■ What is asked
In the entries from the line with "Click the blue background right of the card" to the line with "point(939,400)", swap "blue" for "white" and change nothing else. Give back only those lines, without the pictures.

■ Material supplied
------------
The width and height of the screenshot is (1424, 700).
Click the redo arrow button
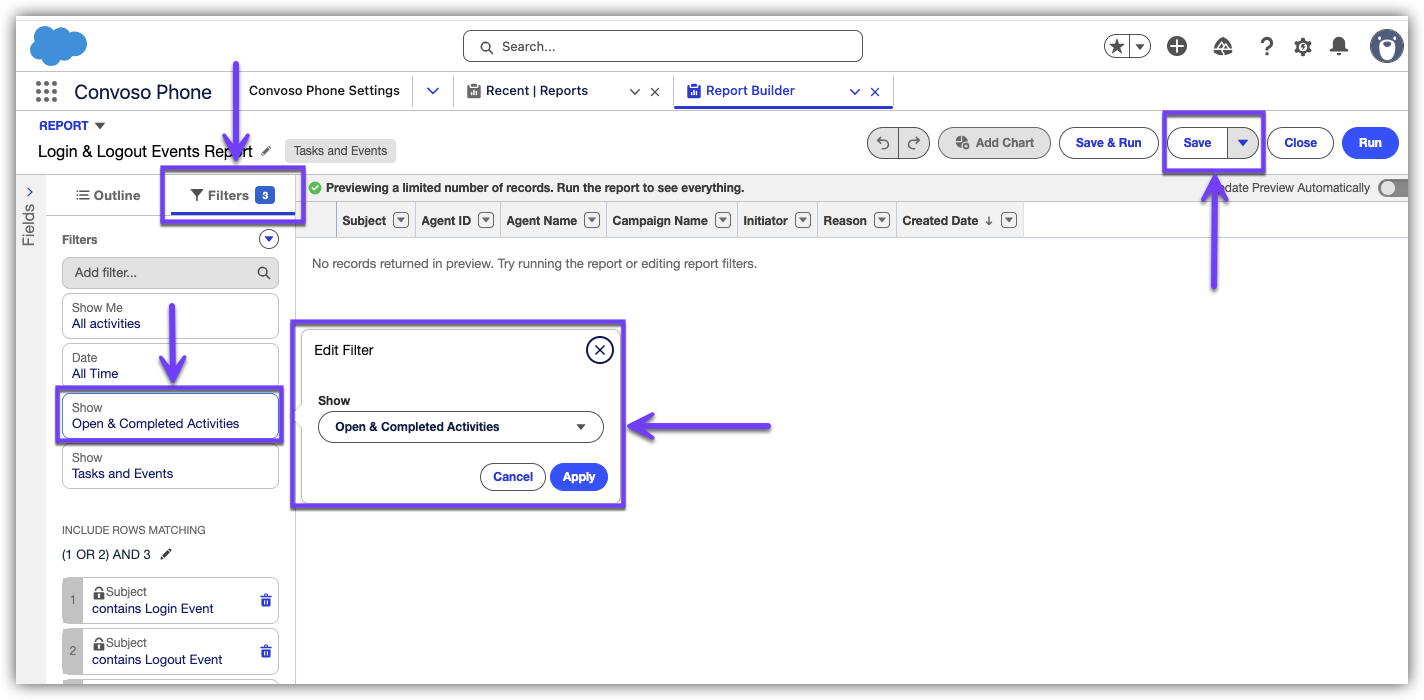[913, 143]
------------
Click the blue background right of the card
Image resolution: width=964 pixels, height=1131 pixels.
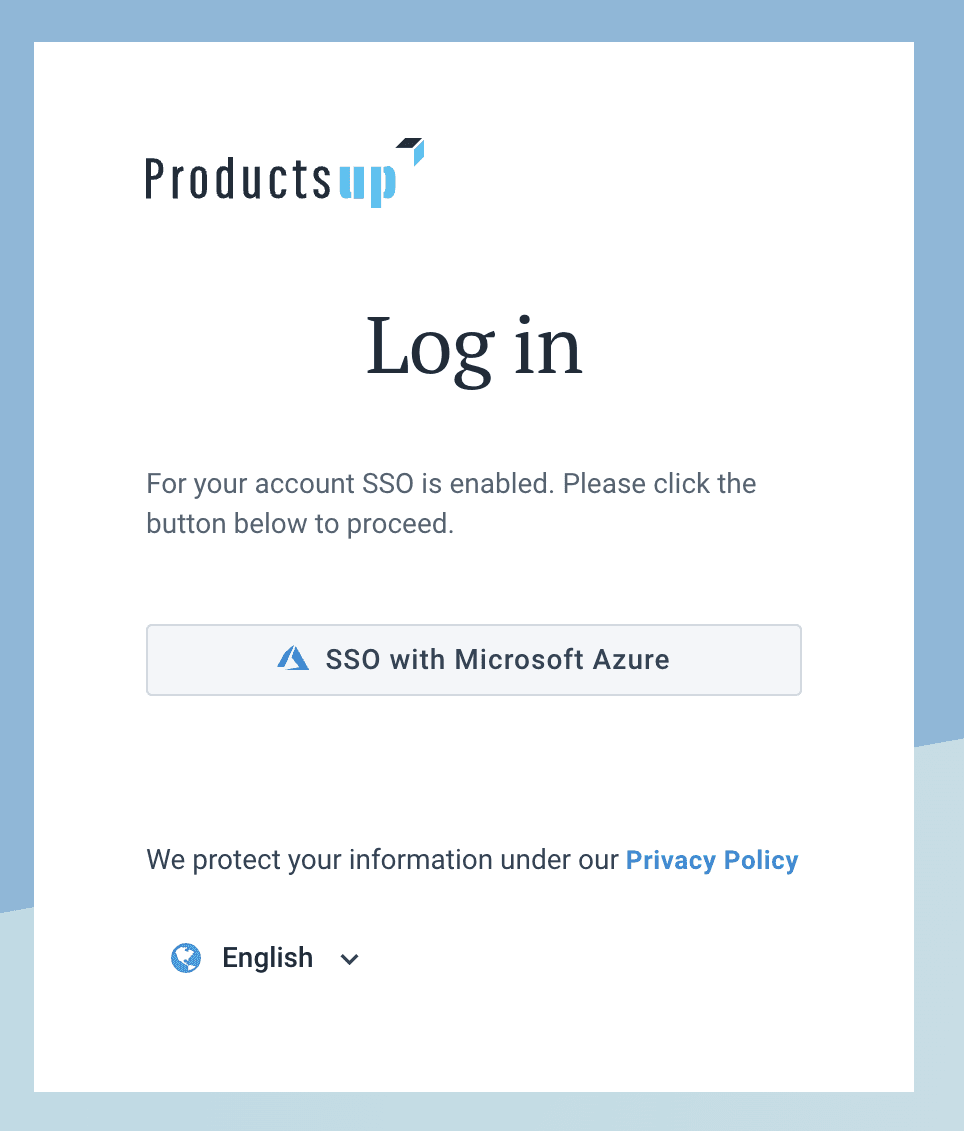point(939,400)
------------
■ Answer to this problem
Click the white background right of the card
Image resolution: width=964 pixels, height=1131 pixels.
point(939,400)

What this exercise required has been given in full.